Recipe for a really tasty lawsuit: Take manager’s remarks to a female employee that she’s “not that pretty,” and that other women in her position were “just gorgeous” and donned “tight sweaters” and “short skirts” in the workplace. Mix in a refusal to pay accrued vacation and sick time, and after the employee files a complaint with the local Department of Labor, fire her.  

The end result is a dish employers will find unpalatable: A trial on charges of age and sex discrimination.

Here’s a quick look at the details:

Elke Tober-Purze was an over-40 city attorney in Evanston, IL. She received two promotions during her first five years on the job, and consistently positive performance reviews.

But things apparently weren’t all roses in the Evanston legal department. Tober-Purse said one supervisor told her that she was “not that pretty,”; another said other attorneys on staff were “smart … good looking … just gorgeous … [and wore] tight sweaters” and “short skirts.”

Another city official told Tober-Purze and her colleagues, “It’s all been downhill since women got the vote.” Supervisors also banned magazines aimed at female attorneys.

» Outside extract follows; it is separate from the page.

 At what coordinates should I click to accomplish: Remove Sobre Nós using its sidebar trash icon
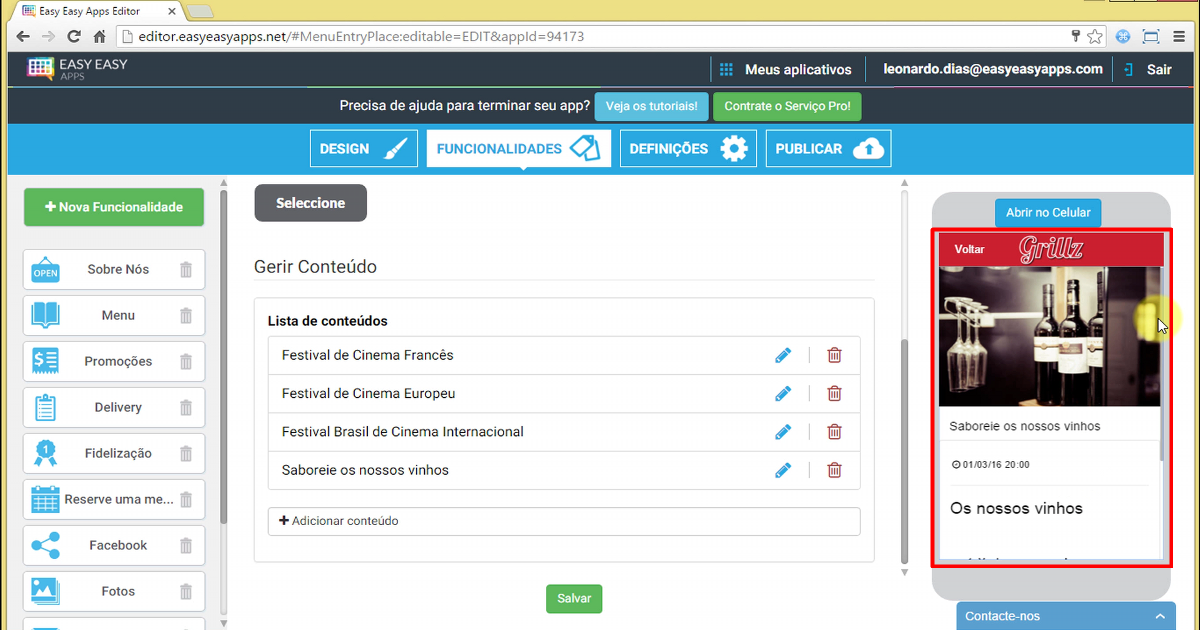(186, 269)
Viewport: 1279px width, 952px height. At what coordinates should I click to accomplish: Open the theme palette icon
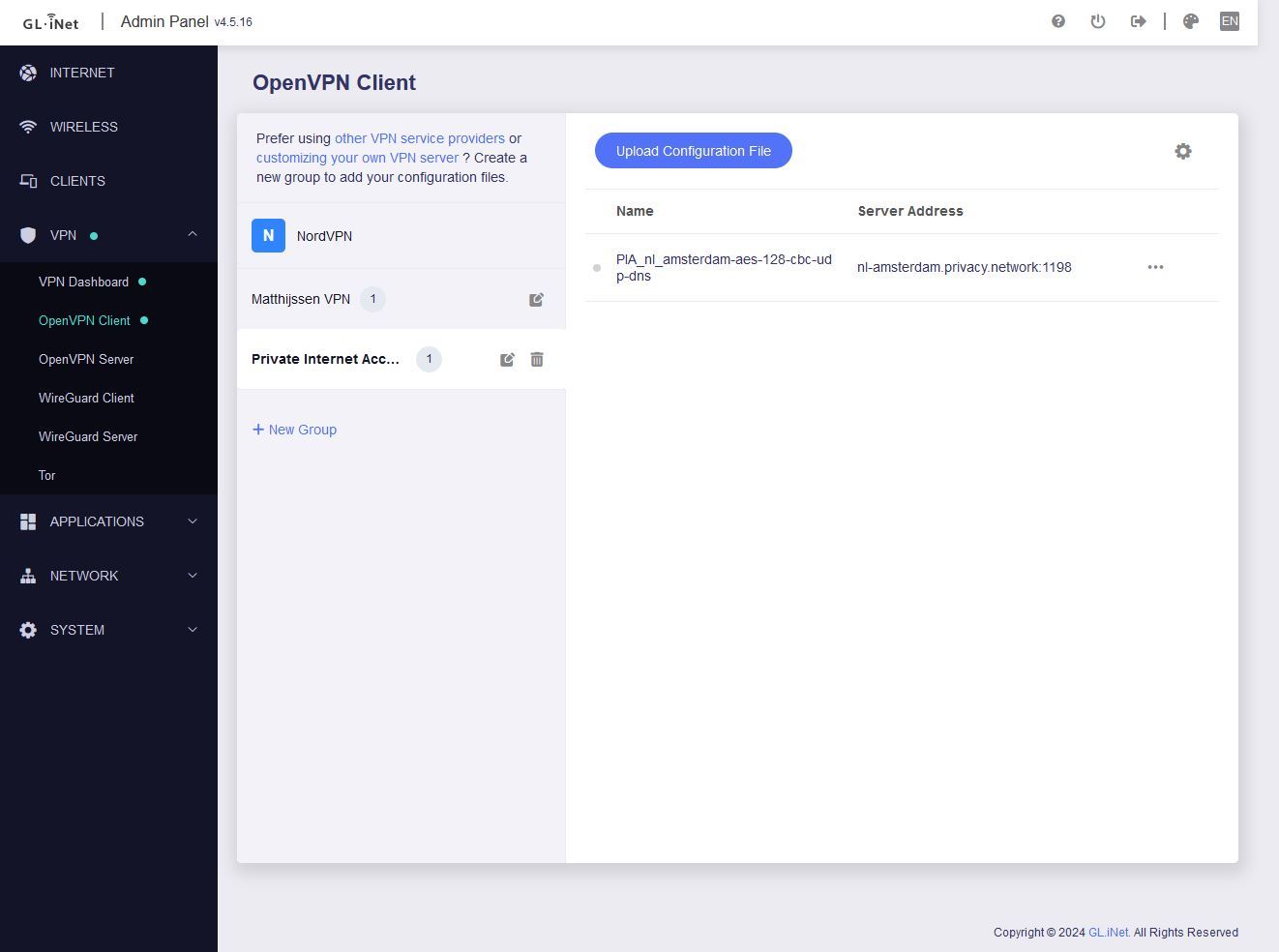1191,21
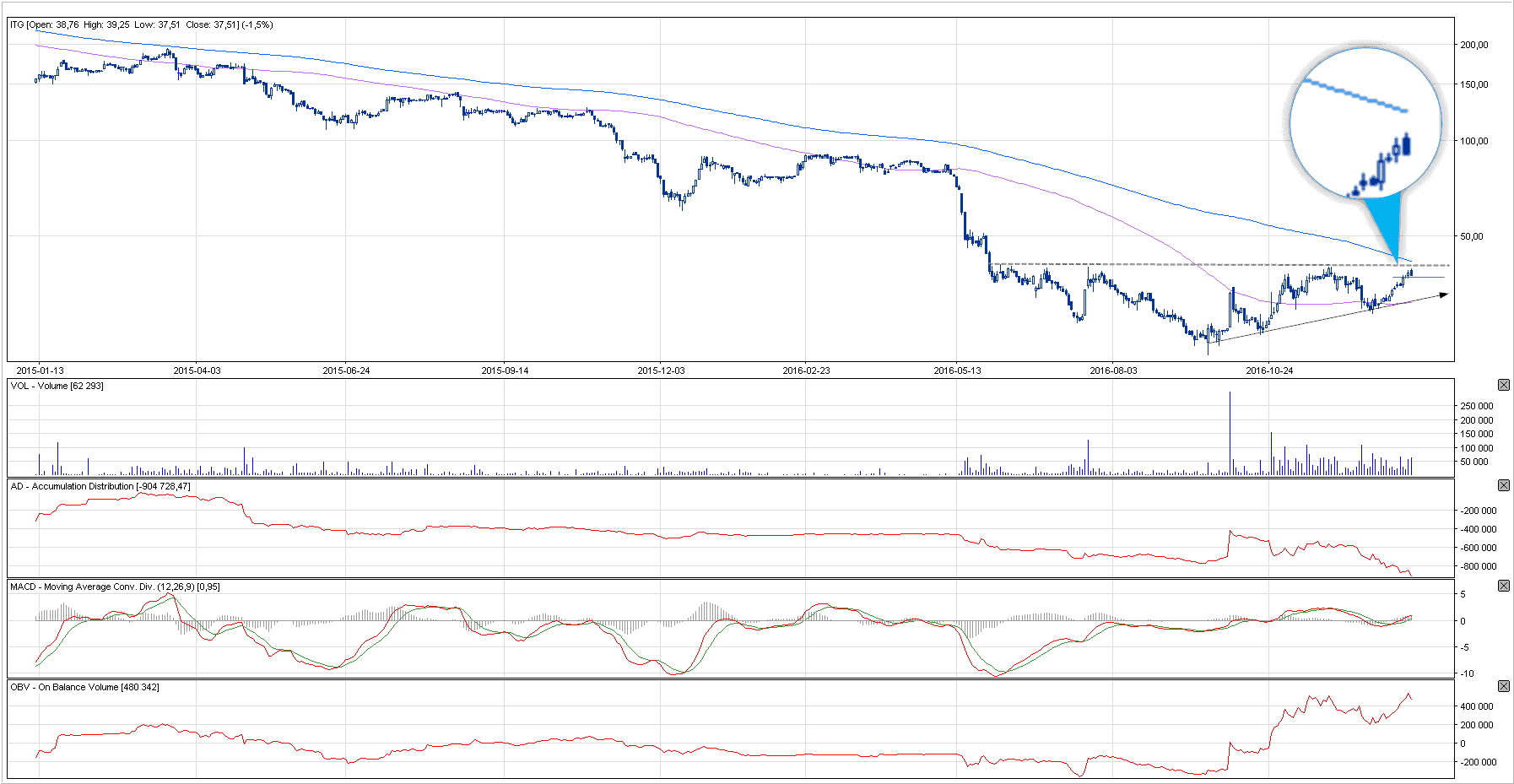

At about the seven year mark in her employment, she asked to be paid for nearly 452 hours of  accrued vacation pay. Her supervisor summarily informed her that she wouldn’t be paid for 135 of those hours, and warned her “not to get anyone involved” in the matter.

Tober-Purze filed a complaint  with the Illinois Department of Labor. Three days later, she was terminated.

The city then notified her she would lose 400 hours of accrued sick pay because she hadn’t given proper notice before she left her employment with Evanston — a requirement that would have been difficult, indeed, to fulfill, since she was summarily terminated.

Tober-Purze also claimed that the city had instituted a policy of replacing older staff attorneys with under-40 males. The city hired two women — both at least 15 years younger than Tober-Purze — to replace her.

The case goes on

From the foregoing, you may have gotten the feeling the employer wasn’t going to fare well in this court proceeding. You’d be correct.

The judge denied Evanston’s motion for summary judgment and allowed Tober-Purze’s case to continue, saying she’d shown enough evidence that she’d been discriminated against — both on account of her gender and her age — for the matter to go before a jury.

And you know what that means — either a long, expensive court battle or an expensive settlement.

The case is Tober-Purze v. City of Evanston.